Pan-PPAR agonist lanifibranor improves portal hypertension and hepatic fibrosis in experimental advanced chronic liver disease.

In advanced chronic liver disease (ACLD), de-regulated hepatic necroinflammatory processes play a key role in the development of liver microvascular dysfunction, fibrogenesis, and increased hepatic vascular tone, resulting in progression of ACLD and portal hypertension. Given the current lack of an effective treatment, we aimed at characterizing the effects of the pan-peroxisome proliferator-activated receptors (pan-PPAR) agonist lanifibranor in two pre-clinical models of ACLD, as well as in liver cells from patients with ACLD.Cirrhotic rats (thioacetamide or common bile duct ligation; TAA or cBDL) randomly received lanifibranor (100mg/kg/day, po) or vehicle for 14 days (n=12/group). PPAR expression, systemic and hepatic hemodynamics, presence of ascites, liver sinusoidal endothelial cells (LSEC) phenotype, hepatic stellate cells (HSC) activation, serum transaminases and albumin, hepatic macrophage infiltration, cytokine expression, and liver fibrosis were determined. Hepatic cells were isolated from livers from cirrhotic patients and their phenotype was evaluated after treatment with lanifibranor or vehicle.TAA-cirrhotic rats receiving lanifibranor showed significantly lower portal pressure than vehicle-treated animals (-15%) without decreasing portal blood flow, indicating improved hepatic vascular resistance.

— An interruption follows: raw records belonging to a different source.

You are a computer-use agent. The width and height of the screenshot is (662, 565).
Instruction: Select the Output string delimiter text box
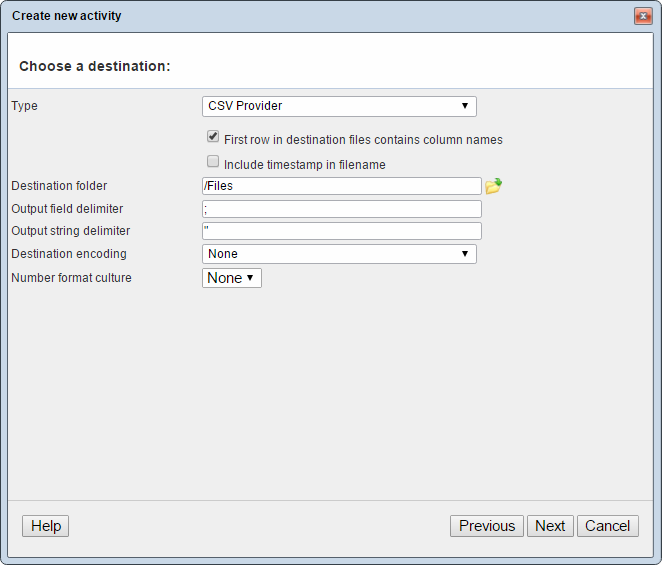(x=341, y=231)
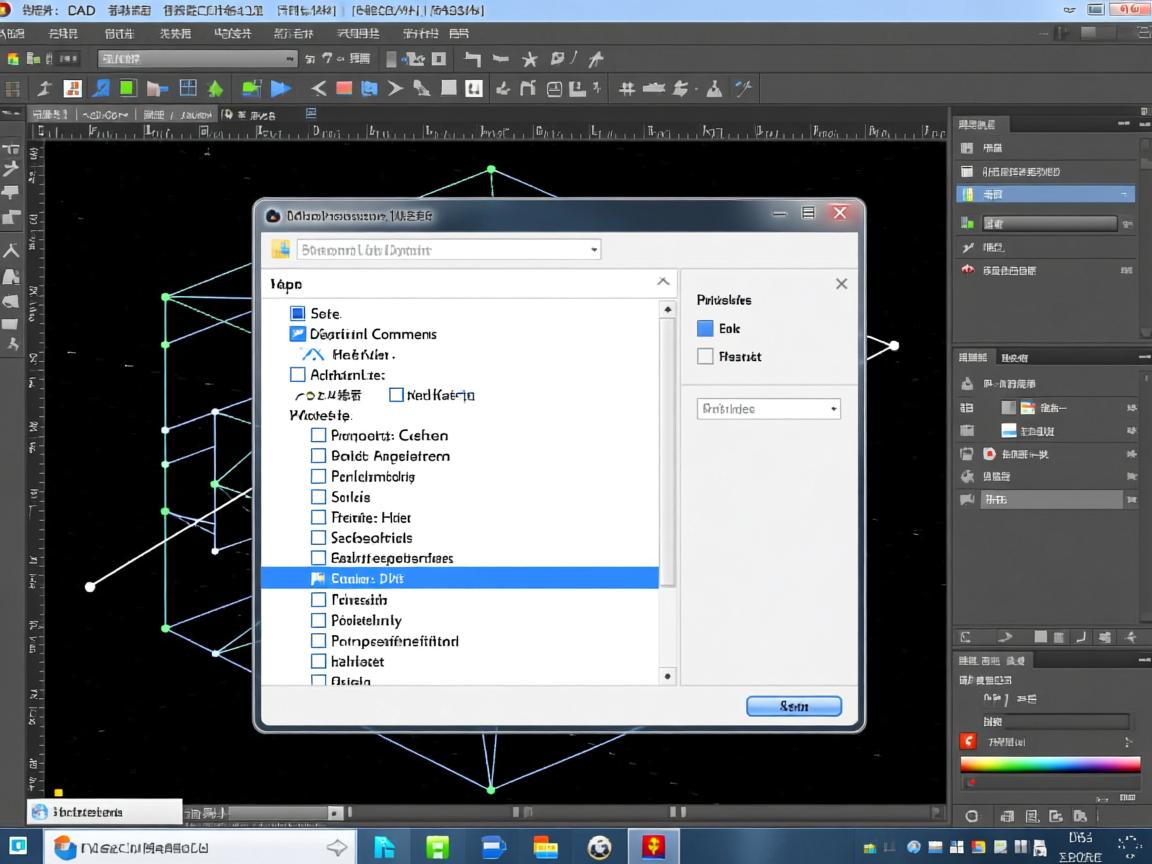Open the combo box in dialog's right pane
1152x864 pixels.
[768, 408]
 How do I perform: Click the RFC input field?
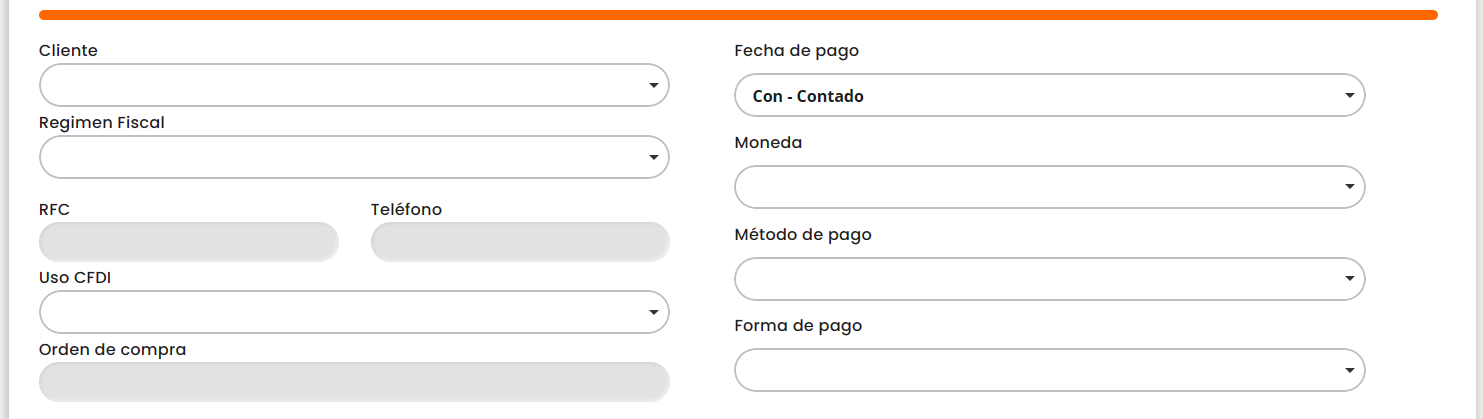tap(189, 242)
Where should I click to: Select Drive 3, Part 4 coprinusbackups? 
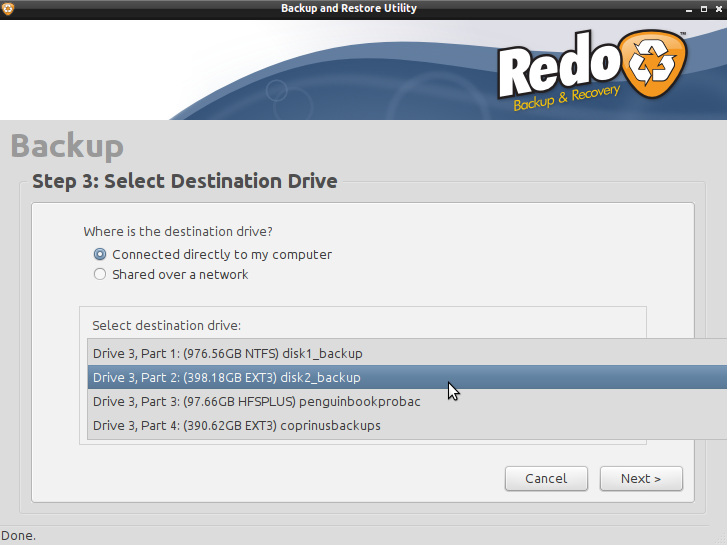[x=236, y=425]
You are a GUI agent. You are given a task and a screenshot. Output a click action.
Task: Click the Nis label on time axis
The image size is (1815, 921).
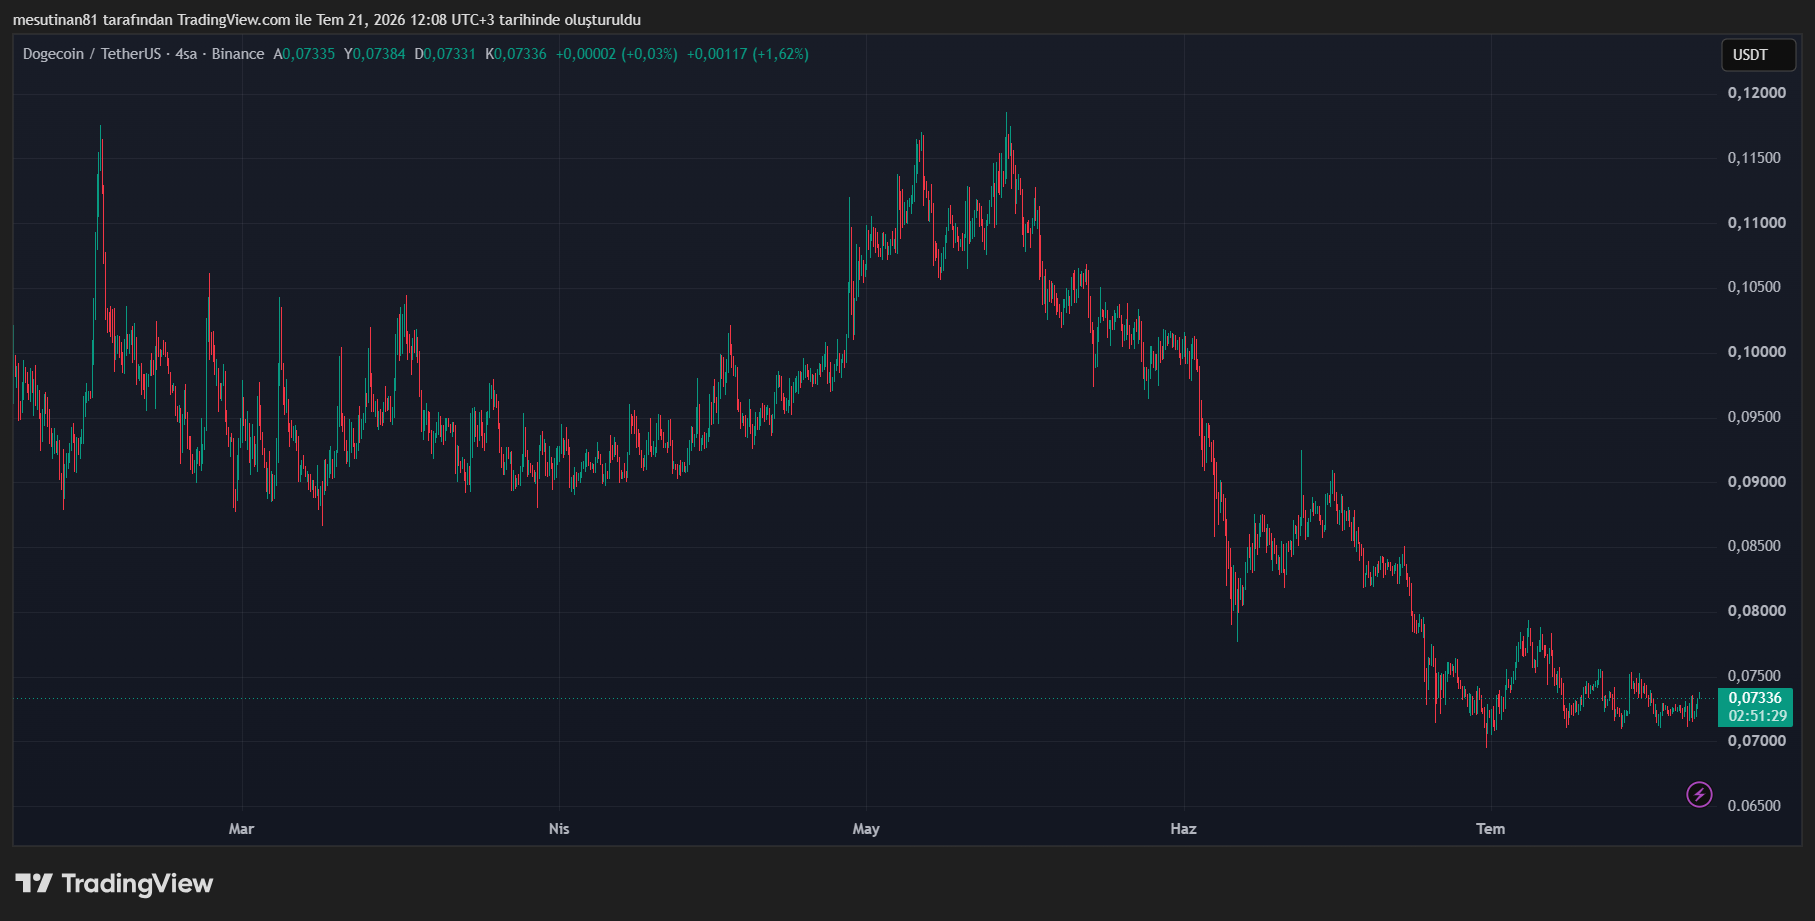click(559, 828)

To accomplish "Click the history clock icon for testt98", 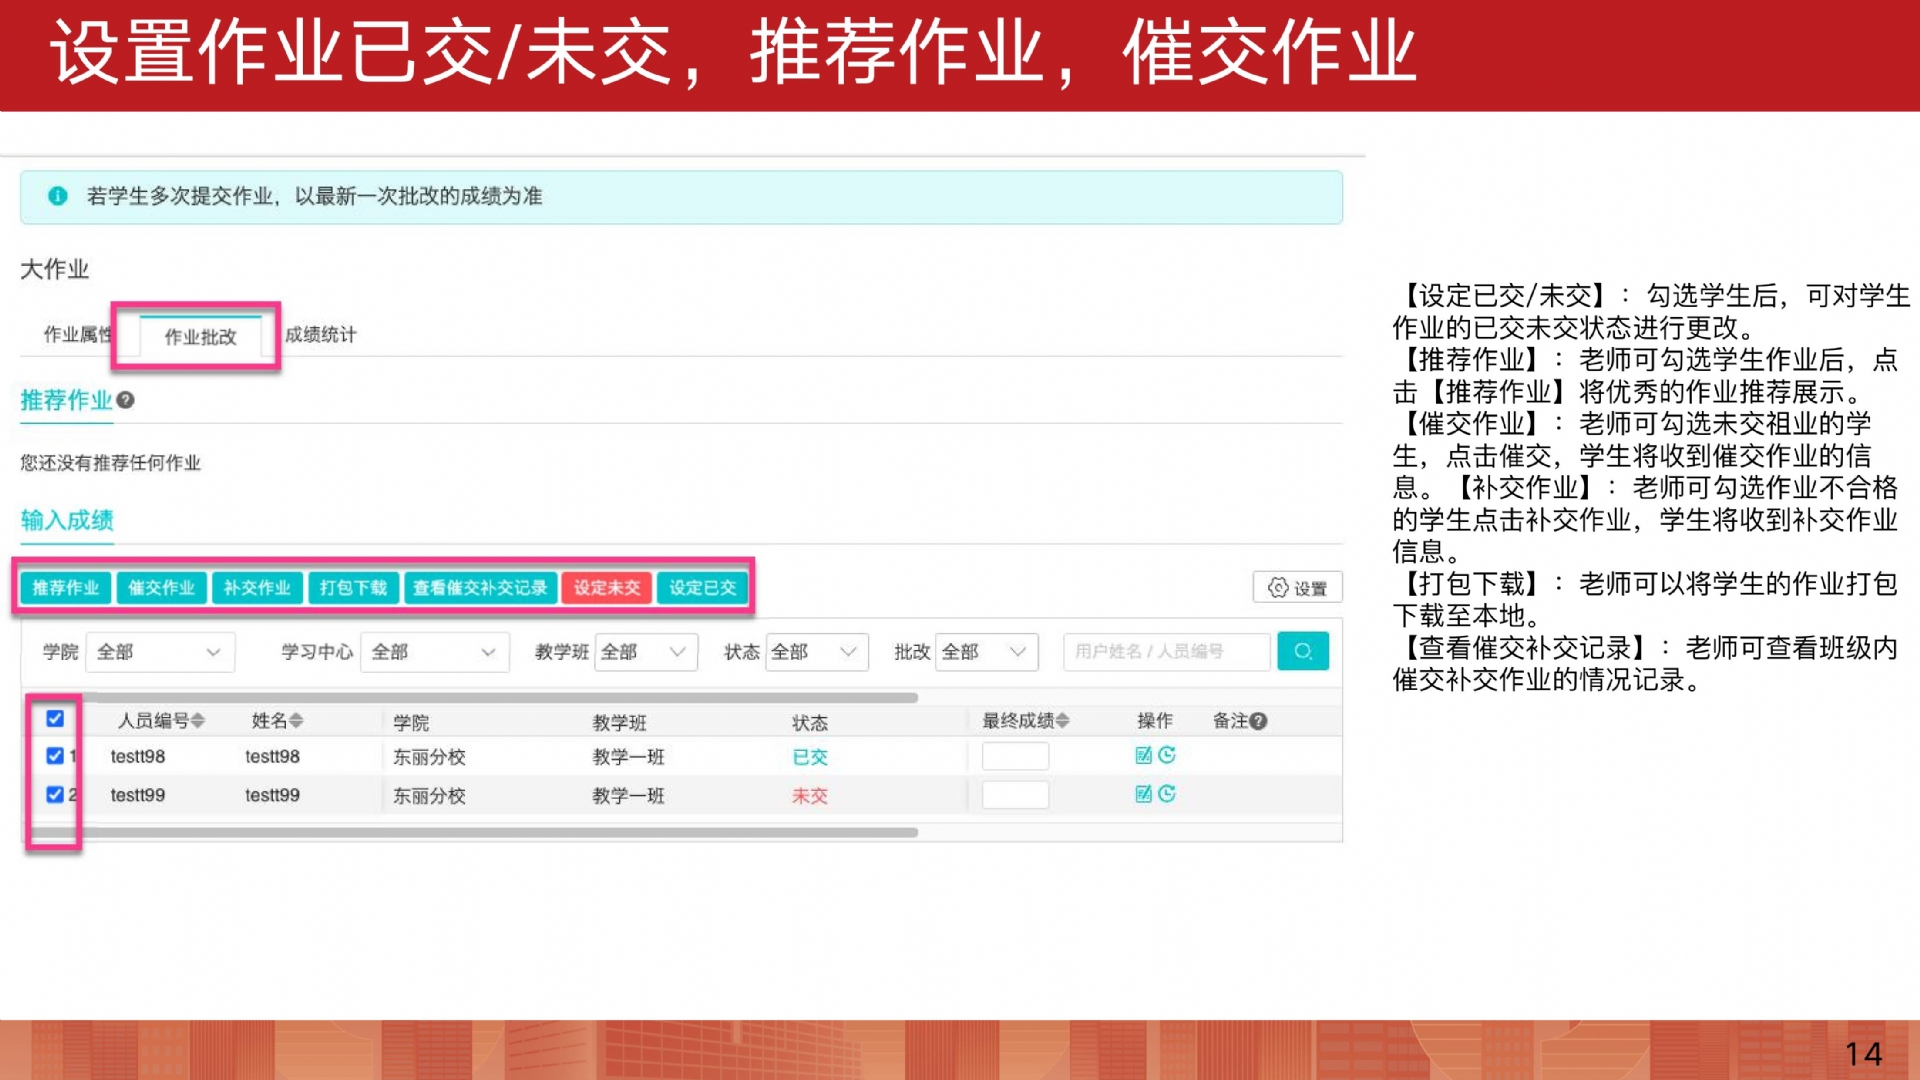I will [x=1166, y=755].
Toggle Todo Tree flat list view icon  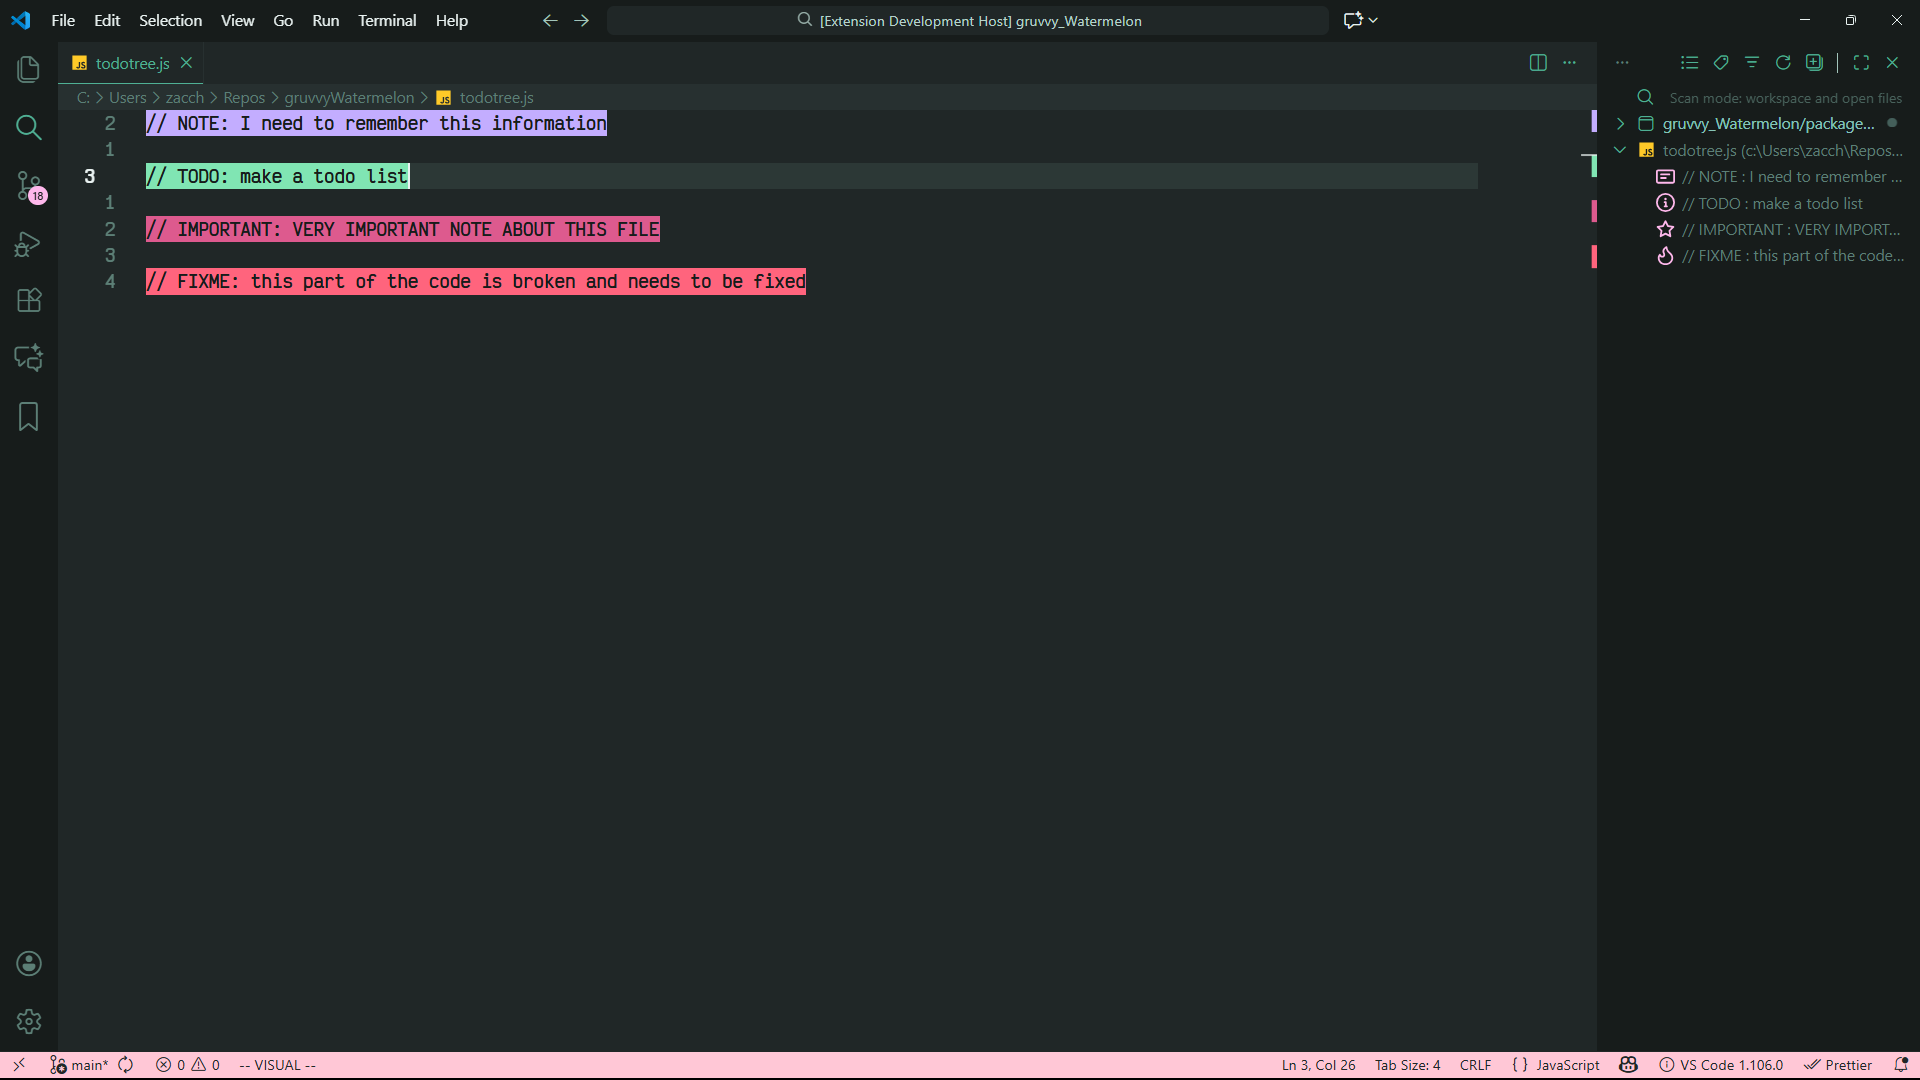[x=1690, y=62]
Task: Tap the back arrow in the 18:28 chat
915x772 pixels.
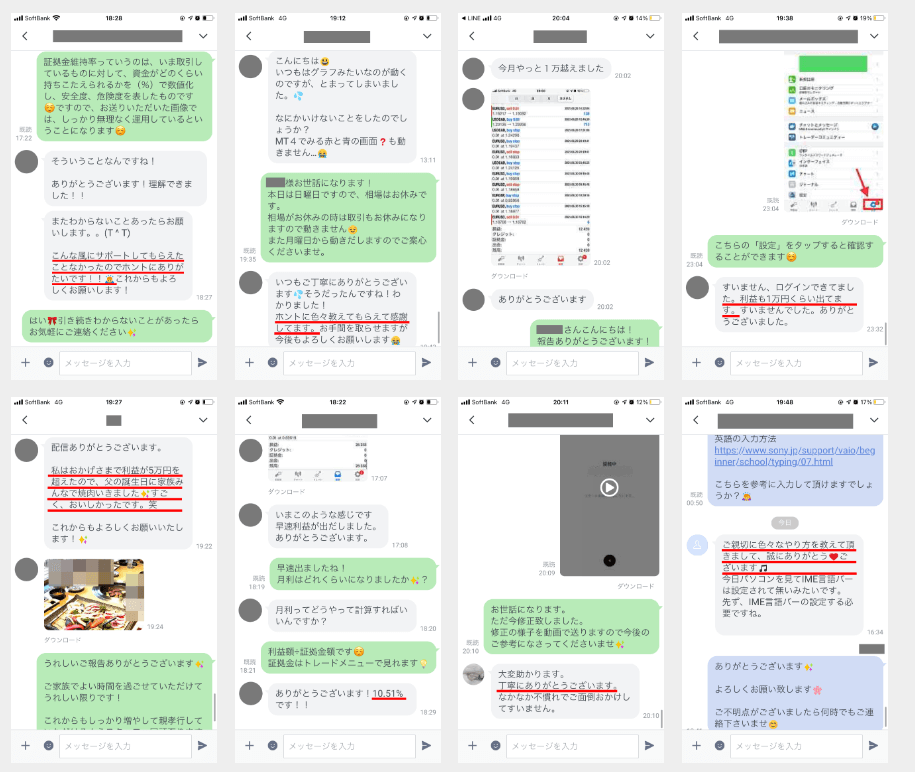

Moreover, lanifibranor-treated TAA-rats showed decreased ascites, improved phenotype of LSEC and HSC, ameliorated hepatic microvascular function, reduced hepatic inflammation, and significant fibrosis regression (-32%). These findings were confirmed in the cBDL rat model, as well as in human liver cells from cirrhotic patients, which exhibited a phenotypic improvement upon treatment with lanifibranor.This study demonstrates that lanifibranor exerts clear beneficial effects in pre-clinical models of decompensated cirrhosis, which lead to amelioration in fibrosis and portal hypertension. Our results in human hepatic cells isolated from cirrhotic patients further encourage its clinical evaluation for the treatment of ACLD.